Problem A

In an episode of the Dick Van Dyke show, little Richie connects the freckles on his Dad’s back to form a picture of the Liberty Bell. Alas, one of the freckles turns out to be a scar, so his Ripley’s engagement falls through.

Consider Dick’s back to be a plane with freckles at various $(x, y)$ locations. Your job is to tell Richie how to connect the dots so as to minimize the amount of ink used. Richie connects the dots by drawing straight lines between pairs, possibly lifting the pen between lines. When Richie is done there must be a sequence of connected lines from any freckle to any other freckle.


The input begins with a single positive integer on a line by itself indicating the number of the cases (at most 20) following, each of them as described below. This line is followed by a blank line, and there is also a blank line between two consecutive inputs.

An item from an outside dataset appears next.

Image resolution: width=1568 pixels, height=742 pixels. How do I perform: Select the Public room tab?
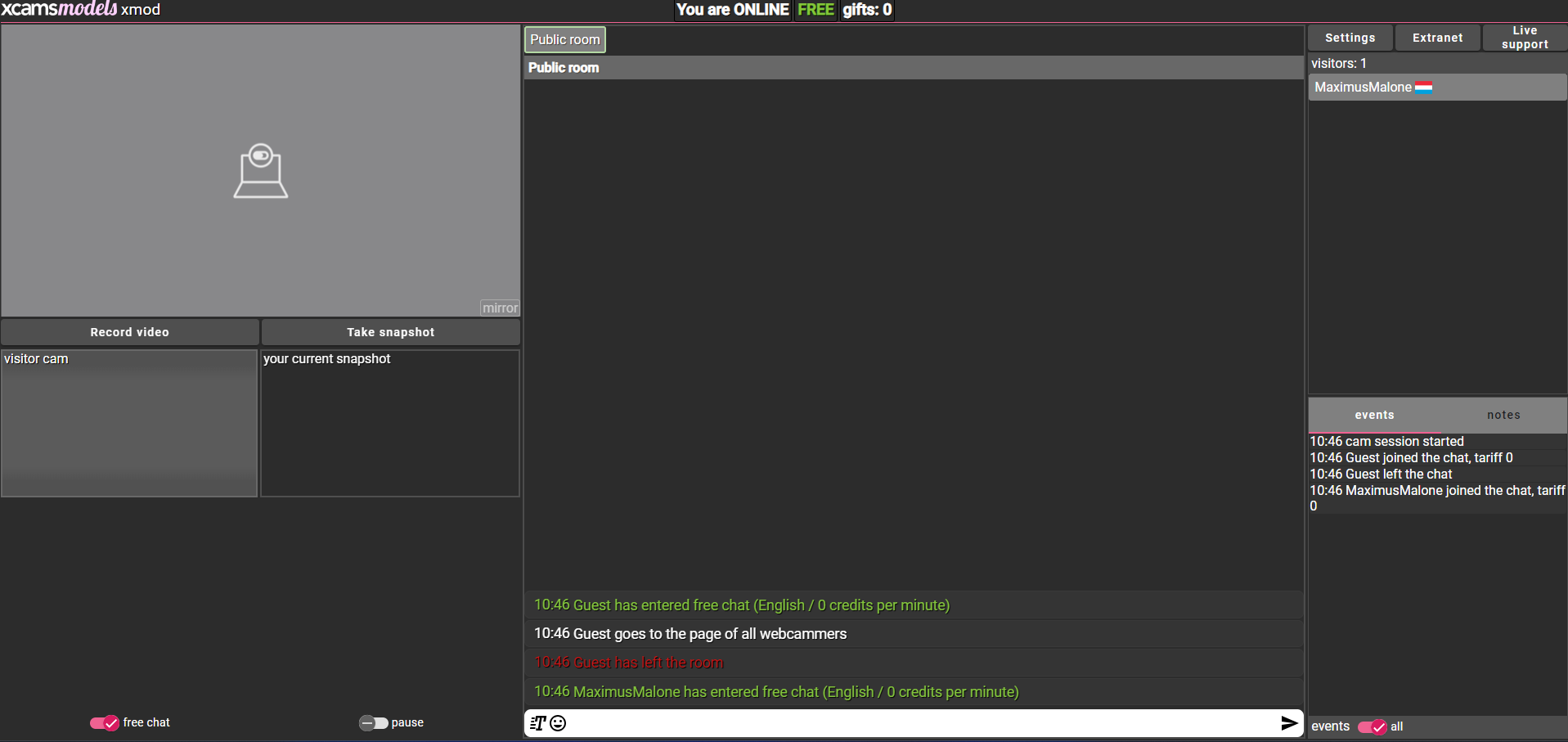[x=564, y=40]
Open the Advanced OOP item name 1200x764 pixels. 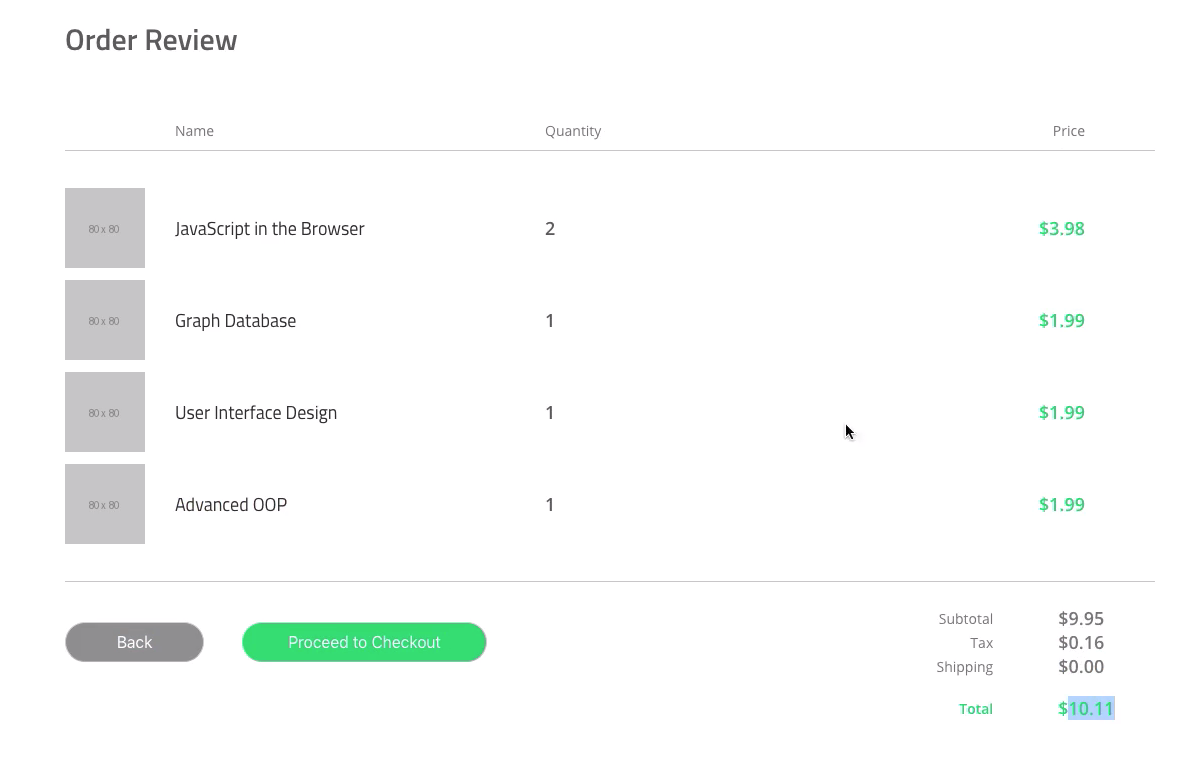(x=231, y=505)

The first line of test case contains $0 < n \le 1000$, the number of freckles on Dick’s back. For each freckle, a line follows; each following line contains two real numbers indicating the $(x,y)$ coordinates of the freckle. The coordinates will be at most $100\, 000$ in absolute value.


For each test case, your program should print a single real number to two decimal places: the minimum total length of ink lines that can connect all the freckles. Put a blank line between outputs for consecutive test cases.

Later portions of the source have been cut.